# [Provided entries]
★ ★ ★ ★ ★ ★ ★

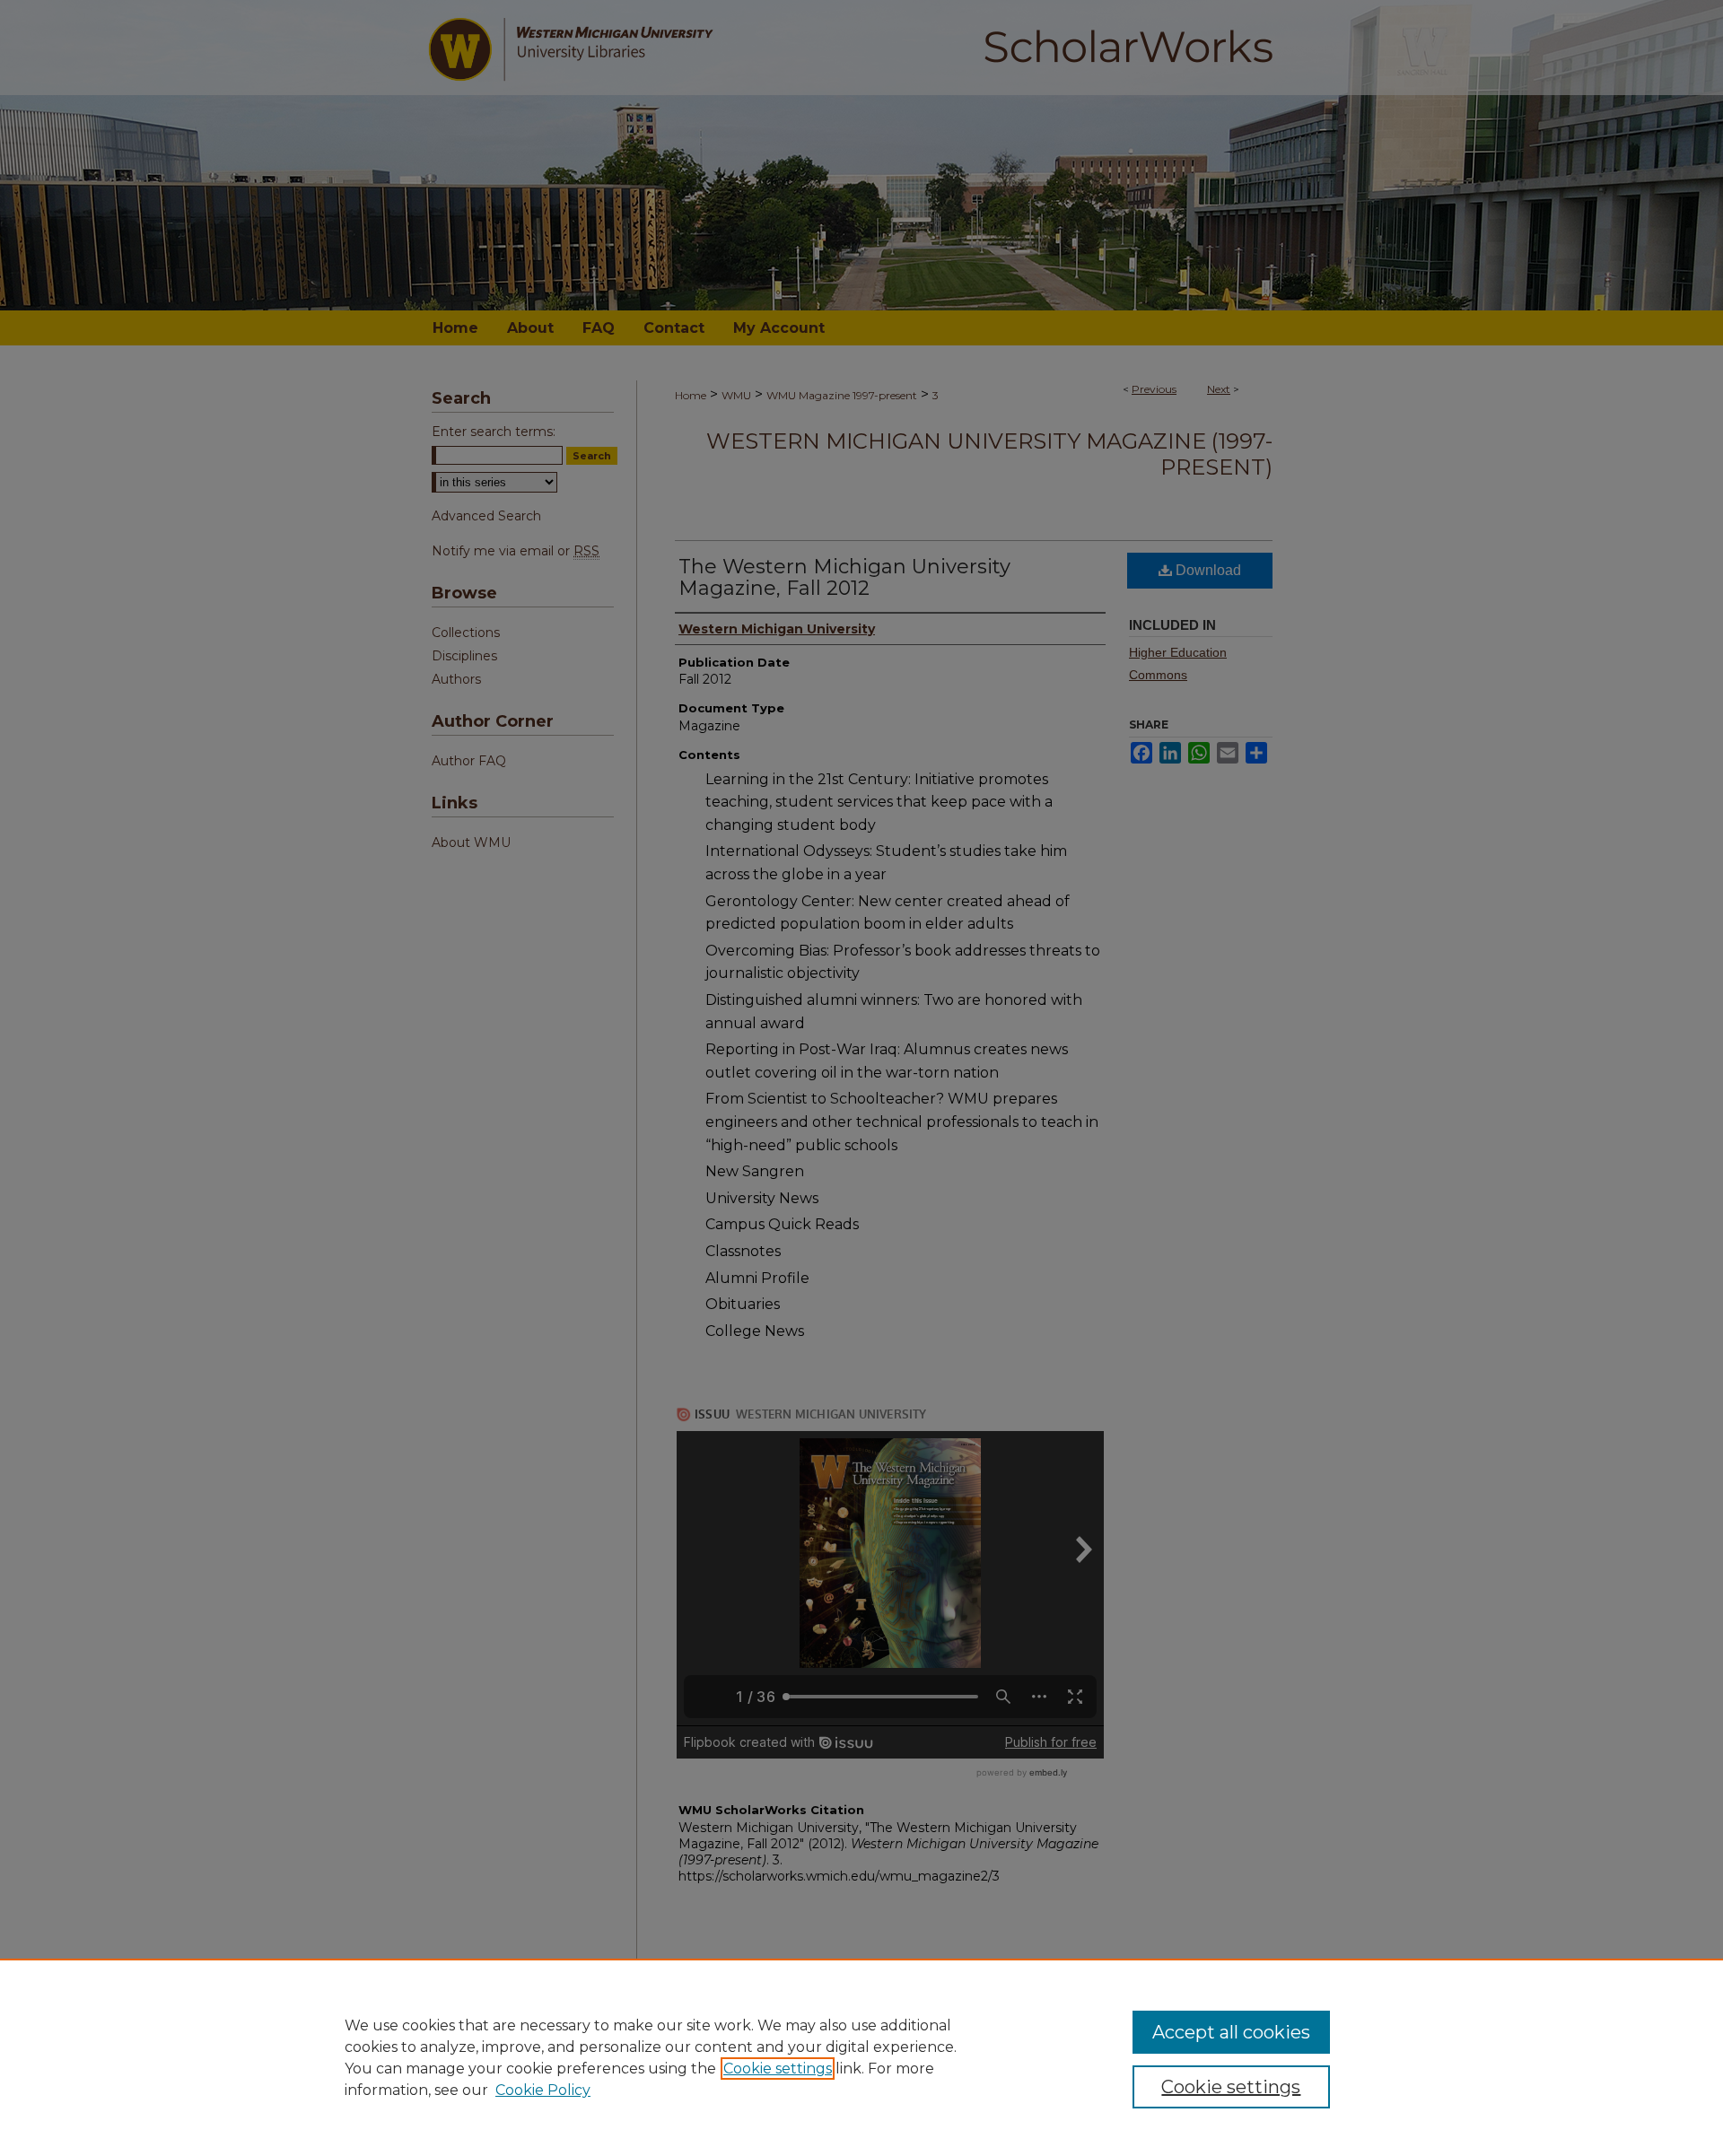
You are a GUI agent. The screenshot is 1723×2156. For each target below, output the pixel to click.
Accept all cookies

★ ★ ★ ★ ★ ★ ★

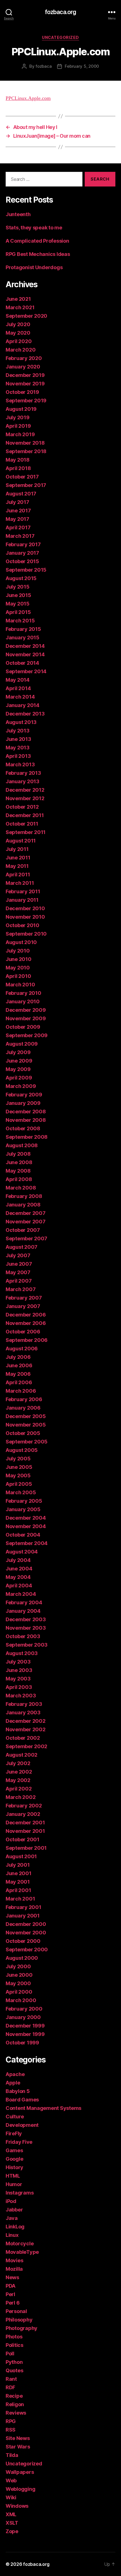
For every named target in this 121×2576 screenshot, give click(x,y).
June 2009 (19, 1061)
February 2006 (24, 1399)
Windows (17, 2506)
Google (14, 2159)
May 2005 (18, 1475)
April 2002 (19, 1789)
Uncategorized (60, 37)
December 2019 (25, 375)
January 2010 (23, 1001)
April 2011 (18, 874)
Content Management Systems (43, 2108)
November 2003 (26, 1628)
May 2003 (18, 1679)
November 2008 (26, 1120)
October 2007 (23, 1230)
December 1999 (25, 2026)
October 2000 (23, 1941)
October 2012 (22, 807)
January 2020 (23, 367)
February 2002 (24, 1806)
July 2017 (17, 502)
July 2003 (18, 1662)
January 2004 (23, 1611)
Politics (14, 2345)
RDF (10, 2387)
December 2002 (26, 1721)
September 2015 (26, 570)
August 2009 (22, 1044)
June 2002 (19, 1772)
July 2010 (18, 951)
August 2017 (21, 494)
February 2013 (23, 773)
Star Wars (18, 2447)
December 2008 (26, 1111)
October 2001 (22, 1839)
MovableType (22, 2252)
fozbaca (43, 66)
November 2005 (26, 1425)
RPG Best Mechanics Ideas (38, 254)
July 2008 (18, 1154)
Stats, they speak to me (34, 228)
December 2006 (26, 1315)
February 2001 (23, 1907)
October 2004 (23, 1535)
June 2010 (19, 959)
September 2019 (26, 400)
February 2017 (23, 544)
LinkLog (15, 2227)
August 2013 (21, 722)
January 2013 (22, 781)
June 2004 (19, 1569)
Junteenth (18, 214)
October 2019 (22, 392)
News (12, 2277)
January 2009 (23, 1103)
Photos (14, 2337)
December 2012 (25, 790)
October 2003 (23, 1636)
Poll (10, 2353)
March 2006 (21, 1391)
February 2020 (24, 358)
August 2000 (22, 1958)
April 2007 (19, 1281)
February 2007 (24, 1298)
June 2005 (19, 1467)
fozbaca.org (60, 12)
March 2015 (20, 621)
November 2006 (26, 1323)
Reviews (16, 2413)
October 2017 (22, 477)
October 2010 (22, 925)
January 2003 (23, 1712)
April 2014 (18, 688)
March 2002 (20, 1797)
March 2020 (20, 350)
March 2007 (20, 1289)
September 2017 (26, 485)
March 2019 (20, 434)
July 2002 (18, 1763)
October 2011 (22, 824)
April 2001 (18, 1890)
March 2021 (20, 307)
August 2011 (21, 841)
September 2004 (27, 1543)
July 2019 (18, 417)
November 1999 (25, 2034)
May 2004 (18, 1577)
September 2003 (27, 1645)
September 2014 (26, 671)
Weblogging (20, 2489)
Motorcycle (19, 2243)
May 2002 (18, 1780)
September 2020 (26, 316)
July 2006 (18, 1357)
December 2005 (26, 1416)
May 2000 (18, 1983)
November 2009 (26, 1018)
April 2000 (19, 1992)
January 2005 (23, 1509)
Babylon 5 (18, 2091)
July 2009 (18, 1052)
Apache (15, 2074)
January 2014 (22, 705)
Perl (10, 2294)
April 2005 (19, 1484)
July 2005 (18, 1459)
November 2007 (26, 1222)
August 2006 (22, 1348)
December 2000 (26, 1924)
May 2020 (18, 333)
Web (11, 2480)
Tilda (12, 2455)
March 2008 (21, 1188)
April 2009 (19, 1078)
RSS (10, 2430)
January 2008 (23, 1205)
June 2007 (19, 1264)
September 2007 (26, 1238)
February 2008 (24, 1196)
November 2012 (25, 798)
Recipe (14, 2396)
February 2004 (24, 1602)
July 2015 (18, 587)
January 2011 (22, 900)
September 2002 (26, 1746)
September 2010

★ ★ ★ ★ ★ ★ ★

# [Work instructions]
If a line in the records above contains the word "October", copy it.

# [Response below]
October 2007 (23, 1230)
October 2000 (23, 1941)
October 2012 (22, 807)
October 2001 (22, 1839)
October 2004 (23, 1535)
October 2019 (22, 392)
October 2003 (23, 1636)
October 2017 (22, 477)
October 2010 (22, 925)
October 2011 (22, 824)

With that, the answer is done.